Another Screen kicked off in March of this year with a “One-Woman Confessional” of eight short films by Cecilia Mangini, the censored Italian documentary filmmaker who died of Covid-19 at the age of 93 in January. Mangini’s death sparked renewed global interest in her work (“I’ve talked to older filmmakers who say the best move you can make as a woman filmmaker is to die,” Shreir groans), bringing her multi-layered explorations of social inequality, ritual and youth to new audiences. The Another Screen website is designed to offer a contextual base with which to navigate the programme, featuring long-form text and imagery alongside the films themselves. “Various foundations and museums have shown films online during the pandemic but it’s always just a white screen with a black rectangle,” Shreir says.
Mangini was followed by two thematic programmes, the first related to hands and the second to food. “I was wary of the limits of a thematic structure, an imposed framing, but it’s about trusting your audience and realising there are unlimited interpretations.” The Hands Tied programme brought together two films, Palmistry (1973) by Austrian artist Maria Lassnig and Ayesha Hameed’s 2016 A Rough History (of the Destruction of Fingerprints), accompanied by a roundtable discussion on fate, work, pleasure, touch and surveillance.
“The internet isn’t necessarily a utopian space but it can be used to create a forum for these different voices and communities”
Eating / The Other uses food to address everything from grief to migration, political dictatorships to childhood and play. Shreir points to food as a major discussion point in relation to gender in recent years, from the resurgence in popularity of Věra Chytilová’s 1966 Daisies to the discussions of a more hyperbolic female appetite portrayed in Blue Is the Warmest Colour, which won the Palme d’Or at Cannes in 2013. In Another Screen’s programme, Melons (1998) by performance and video artist Patty Chang sees her ritualistically sever a single fruit-filled artificial breast, while pioneering avant-garde Austrian artist VALIE EXPORT represses a laugh as she feasts on chocolates in The Sweet Number: An Experience of Consumption (1968). The programme is at turns lyrical, biting, and highly digestible.
Following a year of various lockdown restrictions, Another Screen is arguably a product of the pandemic. “Covid has made us realise that, even though we thought we were reliant on technology before, we weren’t even using it to its full potential,” Shreir says. “The internet isn’t necessarily a utopian space but it can be used to create a forum for these different voices and communities.” She argues that it has been smaller outlets that have been the most prolific under these restricted conditions. “The more marginalised art places have been doing the best things, while the more established ones have been on furlough. There hasn’t been nearly as much innovation from the bigger art spaces.”
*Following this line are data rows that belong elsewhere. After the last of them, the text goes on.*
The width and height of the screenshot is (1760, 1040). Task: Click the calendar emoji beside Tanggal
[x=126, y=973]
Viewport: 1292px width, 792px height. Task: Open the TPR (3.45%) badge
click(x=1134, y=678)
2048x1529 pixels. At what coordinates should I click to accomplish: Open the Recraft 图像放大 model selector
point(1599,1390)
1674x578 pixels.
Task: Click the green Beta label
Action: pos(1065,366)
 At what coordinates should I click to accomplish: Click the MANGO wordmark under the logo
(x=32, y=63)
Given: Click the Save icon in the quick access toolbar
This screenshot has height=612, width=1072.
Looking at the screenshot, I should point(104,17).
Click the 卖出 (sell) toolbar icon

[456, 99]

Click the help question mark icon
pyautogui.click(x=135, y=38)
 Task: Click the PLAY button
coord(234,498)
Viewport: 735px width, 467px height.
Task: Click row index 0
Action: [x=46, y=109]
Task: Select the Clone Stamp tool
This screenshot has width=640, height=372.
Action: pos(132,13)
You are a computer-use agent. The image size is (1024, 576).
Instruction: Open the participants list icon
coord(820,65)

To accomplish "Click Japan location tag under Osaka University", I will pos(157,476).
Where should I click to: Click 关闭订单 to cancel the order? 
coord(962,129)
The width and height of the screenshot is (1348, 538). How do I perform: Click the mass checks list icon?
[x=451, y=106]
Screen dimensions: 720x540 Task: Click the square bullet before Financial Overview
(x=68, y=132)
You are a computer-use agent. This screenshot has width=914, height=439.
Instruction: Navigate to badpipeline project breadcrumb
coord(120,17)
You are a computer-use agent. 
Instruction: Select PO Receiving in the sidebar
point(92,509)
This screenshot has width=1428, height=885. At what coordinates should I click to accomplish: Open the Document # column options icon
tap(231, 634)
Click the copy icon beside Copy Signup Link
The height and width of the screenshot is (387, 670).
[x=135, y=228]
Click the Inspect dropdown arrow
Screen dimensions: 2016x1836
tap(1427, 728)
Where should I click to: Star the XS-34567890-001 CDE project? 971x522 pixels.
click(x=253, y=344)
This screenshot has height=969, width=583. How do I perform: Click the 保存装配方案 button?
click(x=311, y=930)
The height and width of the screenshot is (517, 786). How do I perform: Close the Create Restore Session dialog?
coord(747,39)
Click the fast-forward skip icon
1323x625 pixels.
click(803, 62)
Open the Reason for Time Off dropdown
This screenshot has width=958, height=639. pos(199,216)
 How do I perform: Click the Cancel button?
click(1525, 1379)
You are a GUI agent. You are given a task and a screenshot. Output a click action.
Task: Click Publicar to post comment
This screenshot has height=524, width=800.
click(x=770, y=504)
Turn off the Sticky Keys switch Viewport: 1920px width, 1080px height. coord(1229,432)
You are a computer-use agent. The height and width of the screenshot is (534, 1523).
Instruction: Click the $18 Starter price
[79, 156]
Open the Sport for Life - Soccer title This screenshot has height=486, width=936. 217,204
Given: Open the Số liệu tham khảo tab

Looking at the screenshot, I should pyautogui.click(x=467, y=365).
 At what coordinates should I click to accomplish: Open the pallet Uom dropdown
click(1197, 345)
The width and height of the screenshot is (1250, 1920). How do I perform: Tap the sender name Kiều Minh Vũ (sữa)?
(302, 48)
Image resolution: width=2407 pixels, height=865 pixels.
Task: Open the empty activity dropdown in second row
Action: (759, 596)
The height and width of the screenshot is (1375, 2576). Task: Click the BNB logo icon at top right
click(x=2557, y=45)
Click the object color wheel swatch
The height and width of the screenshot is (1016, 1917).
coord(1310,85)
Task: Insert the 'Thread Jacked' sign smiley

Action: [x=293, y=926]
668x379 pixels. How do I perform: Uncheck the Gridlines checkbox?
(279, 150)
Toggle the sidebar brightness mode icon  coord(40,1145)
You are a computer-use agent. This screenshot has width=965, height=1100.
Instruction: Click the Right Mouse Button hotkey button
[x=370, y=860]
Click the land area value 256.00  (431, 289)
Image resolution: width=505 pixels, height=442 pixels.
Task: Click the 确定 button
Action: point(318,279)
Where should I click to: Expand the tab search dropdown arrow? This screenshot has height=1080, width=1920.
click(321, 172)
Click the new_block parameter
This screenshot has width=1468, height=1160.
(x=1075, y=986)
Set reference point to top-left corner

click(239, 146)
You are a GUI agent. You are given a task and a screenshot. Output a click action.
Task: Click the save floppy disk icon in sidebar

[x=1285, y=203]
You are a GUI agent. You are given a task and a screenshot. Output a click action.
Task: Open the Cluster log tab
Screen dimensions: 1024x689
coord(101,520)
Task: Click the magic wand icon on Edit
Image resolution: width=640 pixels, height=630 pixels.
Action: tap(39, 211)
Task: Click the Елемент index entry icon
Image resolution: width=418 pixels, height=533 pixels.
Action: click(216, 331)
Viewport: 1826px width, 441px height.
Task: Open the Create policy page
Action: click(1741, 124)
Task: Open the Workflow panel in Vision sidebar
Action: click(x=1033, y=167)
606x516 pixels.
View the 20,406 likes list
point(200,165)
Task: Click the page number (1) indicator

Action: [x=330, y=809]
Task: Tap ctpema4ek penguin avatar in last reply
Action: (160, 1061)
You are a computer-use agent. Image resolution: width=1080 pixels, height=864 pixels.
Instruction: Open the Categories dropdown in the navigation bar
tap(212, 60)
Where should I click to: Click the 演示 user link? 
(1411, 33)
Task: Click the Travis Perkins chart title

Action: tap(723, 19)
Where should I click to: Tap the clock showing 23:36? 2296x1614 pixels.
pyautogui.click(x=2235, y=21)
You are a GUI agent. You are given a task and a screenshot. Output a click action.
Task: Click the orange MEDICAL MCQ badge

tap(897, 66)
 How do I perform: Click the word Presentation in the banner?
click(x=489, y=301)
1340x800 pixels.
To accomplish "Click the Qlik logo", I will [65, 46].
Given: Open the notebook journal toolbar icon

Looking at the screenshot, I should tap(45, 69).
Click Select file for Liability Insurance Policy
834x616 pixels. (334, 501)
Another Screen is not resting easy. Next up is Silence / Laughter, another thematic programme that this time explores repression, hysteria and the psychiatrisation of female killers. Even as museums and cinemas around the world gradually reopen, the popularity of streaming platforms is here to stay. It represents a shift of power from the global epicentres of cities such as London and New York, whereby people from all over the world can access film programmes typically reserved for festival and exhibition screenings. Covid has made it clearer than ever just how important culture is for our existence, offering solace and community when we need it most.